→ Set problem
Transcribe the lines below word for word, starting with the line that contains "Click the Patelles species cell" and going on through the line that contains "Action: pos(962,364)", with both of those lines included.

→ Given information
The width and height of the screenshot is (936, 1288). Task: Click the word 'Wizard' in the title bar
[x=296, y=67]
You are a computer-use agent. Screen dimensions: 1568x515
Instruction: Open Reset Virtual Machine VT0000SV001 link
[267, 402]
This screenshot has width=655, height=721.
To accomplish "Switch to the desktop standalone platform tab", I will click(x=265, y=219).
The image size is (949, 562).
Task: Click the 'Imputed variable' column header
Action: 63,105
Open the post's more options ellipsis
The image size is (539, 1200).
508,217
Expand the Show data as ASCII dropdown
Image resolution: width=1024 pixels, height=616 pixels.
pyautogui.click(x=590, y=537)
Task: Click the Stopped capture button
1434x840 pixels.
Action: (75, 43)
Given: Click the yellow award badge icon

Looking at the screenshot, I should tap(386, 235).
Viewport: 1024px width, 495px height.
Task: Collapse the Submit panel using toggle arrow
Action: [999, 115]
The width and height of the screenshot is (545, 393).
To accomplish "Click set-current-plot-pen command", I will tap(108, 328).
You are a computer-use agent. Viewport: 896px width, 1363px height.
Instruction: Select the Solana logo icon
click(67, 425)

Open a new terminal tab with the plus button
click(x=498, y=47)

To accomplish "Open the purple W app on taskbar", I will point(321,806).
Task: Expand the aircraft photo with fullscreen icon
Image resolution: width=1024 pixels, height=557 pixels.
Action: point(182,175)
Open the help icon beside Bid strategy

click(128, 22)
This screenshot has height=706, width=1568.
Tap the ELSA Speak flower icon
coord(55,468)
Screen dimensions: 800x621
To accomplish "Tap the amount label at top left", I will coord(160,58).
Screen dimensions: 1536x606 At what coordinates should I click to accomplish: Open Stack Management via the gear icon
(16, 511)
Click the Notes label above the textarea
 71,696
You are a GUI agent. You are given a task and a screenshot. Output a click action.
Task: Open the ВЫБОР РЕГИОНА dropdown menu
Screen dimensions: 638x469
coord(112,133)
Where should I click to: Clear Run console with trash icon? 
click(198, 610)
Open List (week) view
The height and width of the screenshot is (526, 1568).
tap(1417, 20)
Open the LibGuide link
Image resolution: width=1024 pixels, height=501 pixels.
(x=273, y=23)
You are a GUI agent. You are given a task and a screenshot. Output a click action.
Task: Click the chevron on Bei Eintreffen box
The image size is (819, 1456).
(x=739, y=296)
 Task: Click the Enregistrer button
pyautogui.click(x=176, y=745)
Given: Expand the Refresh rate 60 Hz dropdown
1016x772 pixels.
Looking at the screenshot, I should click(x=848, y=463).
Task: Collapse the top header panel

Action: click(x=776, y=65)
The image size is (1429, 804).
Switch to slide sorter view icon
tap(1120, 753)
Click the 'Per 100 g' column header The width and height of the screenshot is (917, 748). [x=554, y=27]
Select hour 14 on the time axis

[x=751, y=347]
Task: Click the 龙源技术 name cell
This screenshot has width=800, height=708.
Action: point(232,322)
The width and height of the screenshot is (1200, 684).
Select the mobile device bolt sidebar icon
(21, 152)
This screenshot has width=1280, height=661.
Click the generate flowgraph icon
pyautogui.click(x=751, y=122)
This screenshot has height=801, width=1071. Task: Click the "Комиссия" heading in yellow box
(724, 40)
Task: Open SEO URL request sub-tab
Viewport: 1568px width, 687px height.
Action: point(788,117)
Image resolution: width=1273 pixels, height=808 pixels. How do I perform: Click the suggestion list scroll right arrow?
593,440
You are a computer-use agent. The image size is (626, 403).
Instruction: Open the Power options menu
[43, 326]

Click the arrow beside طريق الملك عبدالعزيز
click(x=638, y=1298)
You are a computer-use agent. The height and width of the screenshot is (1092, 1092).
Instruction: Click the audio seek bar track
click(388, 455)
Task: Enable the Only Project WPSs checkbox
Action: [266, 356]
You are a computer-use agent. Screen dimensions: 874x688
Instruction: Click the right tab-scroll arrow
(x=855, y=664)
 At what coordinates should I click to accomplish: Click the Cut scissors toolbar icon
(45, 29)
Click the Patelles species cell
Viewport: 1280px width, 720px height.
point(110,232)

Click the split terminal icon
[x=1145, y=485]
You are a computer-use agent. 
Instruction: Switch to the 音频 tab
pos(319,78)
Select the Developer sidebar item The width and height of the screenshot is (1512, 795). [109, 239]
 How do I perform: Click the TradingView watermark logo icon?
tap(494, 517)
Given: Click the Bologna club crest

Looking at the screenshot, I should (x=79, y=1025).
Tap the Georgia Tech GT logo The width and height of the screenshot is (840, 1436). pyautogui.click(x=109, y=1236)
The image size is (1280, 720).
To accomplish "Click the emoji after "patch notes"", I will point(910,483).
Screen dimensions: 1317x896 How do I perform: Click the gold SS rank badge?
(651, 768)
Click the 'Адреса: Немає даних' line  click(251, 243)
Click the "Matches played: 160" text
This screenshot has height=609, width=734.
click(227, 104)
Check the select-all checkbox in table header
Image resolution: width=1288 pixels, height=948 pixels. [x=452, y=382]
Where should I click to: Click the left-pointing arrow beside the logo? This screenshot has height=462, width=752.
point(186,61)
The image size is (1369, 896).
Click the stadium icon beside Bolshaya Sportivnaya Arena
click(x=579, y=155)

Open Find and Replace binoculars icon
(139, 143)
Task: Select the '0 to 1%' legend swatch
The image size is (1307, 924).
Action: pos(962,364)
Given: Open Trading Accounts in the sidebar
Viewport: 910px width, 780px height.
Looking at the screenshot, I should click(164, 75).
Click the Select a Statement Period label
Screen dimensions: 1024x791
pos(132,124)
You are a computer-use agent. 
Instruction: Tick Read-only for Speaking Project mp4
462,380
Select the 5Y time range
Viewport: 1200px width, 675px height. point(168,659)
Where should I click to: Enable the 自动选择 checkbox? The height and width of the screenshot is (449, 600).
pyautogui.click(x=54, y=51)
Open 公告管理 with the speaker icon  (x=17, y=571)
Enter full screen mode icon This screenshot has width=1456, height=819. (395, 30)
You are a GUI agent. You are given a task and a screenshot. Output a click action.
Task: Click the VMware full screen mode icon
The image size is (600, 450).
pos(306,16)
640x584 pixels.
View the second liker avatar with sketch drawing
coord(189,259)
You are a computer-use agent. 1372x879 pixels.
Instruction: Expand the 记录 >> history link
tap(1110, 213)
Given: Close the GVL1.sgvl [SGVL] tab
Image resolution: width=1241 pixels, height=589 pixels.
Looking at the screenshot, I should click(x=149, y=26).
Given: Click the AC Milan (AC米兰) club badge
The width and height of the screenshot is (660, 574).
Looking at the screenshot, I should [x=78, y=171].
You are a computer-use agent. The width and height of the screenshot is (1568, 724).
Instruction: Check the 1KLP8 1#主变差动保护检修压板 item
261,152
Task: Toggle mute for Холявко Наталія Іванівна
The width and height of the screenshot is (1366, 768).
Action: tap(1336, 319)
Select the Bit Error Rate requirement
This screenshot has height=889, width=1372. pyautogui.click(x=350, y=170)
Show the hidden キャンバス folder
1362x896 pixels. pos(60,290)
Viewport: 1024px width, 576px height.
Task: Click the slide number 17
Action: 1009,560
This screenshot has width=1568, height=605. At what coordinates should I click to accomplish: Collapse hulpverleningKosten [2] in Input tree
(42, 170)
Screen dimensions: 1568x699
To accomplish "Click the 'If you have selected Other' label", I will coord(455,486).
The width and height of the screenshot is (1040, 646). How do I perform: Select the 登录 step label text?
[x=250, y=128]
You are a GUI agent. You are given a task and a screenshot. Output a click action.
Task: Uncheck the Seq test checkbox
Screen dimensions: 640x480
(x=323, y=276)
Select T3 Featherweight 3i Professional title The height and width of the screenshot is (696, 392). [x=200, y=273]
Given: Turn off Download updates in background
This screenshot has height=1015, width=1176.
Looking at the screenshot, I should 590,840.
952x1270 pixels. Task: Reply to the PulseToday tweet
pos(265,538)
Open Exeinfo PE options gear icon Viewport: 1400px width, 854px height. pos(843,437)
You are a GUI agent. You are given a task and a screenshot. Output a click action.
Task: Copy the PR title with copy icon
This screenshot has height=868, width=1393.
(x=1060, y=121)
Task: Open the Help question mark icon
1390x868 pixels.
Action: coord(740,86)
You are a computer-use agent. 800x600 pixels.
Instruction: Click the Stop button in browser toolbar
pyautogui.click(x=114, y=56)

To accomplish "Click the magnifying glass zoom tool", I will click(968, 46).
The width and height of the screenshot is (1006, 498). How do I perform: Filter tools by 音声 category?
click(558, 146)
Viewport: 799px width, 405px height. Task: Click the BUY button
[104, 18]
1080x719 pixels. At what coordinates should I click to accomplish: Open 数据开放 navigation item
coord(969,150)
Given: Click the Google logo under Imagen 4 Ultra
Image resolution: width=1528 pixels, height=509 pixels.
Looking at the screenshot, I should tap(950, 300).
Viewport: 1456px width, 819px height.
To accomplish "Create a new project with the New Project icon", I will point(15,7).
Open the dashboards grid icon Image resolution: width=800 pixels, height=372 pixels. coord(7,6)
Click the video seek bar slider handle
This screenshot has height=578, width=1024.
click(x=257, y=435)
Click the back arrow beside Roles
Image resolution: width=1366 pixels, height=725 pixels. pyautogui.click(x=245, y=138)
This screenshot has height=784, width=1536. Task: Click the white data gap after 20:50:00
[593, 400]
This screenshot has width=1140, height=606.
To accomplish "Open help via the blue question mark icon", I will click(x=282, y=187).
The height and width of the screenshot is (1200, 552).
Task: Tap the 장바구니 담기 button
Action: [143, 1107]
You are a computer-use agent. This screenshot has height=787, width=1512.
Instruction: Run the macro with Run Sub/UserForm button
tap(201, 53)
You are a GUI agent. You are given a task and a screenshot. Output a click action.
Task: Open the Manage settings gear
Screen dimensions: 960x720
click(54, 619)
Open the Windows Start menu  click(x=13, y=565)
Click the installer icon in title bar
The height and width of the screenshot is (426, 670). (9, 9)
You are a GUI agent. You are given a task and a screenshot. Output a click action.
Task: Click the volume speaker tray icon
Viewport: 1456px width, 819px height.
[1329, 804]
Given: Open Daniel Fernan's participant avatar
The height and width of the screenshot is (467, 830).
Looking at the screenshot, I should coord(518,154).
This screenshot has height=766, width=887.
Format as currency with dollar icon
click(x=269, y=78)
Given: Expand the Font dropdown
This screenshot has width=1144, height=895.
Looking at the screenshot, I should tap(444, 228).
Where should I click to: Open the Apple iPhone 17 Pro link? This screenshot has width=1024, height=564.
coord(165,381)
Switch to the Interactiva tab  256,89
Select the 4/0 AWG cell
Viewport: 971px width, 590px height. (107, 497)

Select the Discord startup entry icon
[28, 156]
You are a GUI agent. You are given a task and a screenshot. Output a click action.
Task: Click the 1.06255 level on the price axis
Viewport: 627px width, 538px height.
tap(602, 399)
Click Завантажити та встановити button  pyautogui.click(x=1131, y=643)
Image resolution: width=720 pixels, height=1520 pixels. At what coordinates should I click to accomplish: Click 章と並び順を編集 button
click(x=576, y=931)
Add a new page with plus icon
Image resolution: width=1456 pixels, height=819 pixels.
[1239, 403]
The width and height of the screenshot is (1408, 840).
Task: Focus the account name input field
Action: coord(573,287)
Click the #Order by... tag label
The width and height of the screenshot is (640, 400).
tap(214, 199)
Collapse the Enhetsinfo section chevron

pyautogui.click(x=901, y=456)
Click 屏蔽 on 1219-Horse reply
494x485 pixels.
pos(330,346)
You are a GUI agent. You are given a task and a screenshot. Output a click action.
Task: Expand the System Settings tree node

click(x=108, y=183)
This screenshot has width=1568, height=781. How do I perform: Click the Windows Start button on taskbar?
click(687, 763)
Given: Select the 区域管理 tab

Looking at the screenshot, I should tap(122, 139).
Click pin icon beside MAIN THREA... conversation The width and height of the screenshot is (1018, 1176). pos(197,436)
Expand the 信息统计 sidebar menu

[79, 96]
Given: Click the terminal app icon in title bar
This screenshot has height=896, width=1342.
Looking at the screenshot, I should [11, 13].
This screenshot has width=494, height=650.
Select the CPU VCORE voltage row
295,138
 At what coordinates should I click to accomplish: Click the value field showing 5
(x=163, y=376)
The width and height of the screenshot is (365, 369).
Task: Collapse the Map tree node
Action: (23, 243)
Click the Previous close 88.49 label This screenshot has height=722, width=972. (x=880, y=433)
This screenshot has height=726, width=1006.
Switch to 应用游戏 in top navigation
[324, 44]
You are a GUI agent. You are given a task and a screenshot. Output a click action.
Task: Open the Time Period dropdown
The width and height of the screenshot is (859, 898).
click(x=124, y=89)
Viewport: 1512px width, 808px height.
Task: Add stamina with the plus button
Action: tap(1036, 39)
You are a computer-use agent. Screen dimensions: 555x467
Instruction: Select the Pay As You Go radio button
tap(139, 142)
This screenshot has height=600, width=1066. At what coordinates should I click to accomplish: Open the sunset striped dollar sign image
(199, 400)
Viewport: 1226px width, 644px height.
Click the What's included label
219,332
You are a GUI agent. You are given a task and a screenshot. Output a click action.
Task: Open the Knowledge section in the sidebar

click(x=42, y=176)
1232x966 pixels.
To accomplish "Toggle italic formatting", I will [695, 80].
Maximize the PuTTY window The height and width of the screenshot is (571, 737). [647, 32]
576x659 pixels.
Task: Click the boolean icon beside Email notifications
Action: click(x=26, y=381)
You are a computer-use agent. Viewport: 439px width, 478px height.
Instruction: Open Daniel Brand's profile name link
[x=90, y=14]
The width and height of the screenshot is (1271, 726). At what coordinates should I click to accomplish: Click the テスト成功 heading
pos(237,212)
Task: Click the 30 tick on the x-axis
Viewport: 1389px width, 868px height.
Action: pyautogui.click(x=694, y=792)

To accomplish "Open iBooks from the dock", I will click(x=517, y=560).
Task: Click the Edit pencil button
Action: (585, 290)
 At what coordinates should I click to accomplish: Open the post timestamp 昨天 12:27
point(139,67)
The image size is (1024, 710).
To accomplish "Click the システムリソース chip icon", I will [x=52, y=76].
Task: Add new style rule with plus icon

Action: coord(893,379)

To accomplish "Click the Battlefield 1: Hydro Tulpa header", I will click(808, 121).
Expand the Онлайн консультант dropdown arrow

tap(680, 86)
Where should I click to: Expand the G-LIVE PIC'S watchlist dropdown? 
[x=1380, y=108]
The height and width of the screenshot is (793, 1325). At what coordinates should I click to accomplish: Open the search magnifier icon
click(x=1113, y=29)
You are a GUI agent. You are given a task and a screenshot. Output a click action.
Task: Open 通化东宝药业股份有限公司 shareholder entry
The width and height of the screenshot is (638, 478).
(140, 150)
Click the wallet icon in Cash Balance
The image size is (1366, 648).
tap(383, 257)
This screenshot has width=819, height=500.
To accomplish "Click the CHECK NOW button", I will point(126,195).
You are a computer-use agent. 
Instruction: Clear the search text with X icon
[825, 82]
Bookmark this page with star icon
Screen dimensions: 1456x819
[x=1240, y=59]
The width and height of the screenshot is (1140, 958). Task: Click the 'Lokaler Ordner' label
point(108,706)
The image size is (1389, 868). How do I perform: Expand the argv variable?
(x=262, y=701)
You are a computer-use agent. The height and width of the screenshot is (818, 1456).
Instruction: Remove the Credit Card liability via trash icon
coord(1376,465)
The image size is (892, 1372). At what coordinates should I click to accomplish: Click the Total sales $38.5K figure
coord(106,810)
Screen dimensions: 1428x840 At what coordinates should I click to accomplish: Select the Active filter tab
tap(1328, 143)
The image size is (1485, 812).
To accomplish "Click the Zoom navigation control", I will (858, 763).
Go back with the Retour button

→ Exercise response
Click the Patelles species cell
Viewport: 1280px width, 720px height.
point(110,232)

Click the split terminal icon
[x=1145, y=485]
You are a computer-use agent. 
Instruction: Switch to the 音频 tab
pos(319,78)
Select the Developer sidebar item The width and height of the screenshot is (1512, 795). [109, 239]
 How do I perform: Click the TradingView watermark logo icon?
tap(494, 517)
Given: Click the Bologna club crest

Looking at the screenshot, I should (x=79, y=1025).
Tap the Georgia Tech GT logo The width and height of the screenshot is (840, 1436). pyautogui.click(x=109, y=1236)
The image size is (1280, 720).
To accomplish "Click the emoji after "patch notes"", I will point(910,483).
Screen dimensions: 1317x896 How do I perform: Click the gold SS rank badge?
(651, 768)
Click the 'Адреса: Немає даних' line  click(251, 243)
Click the "Matches played: 160" text
This screenshot has height=609, width=734.
click(227, 104)
Check the select-all checkbox in table header
Image resolution: width=1288 pixels, height=948 pixels. [x=452, y=382]
Where should I click to: Click the left-pointing arrow beside the logo? This screenshot has height=462, width=752.
point(186,61)
The image size is (1369, 896).
Click the stadium icon beside Bolshaya Sportivnaya Arena
click(x=579, y=155)

Open Find and Replace binoculars icon
(139, 143)
Task: Select the '0 to 1%' legend swatch
The image size is (1307, 924).
Action: pos(962,364)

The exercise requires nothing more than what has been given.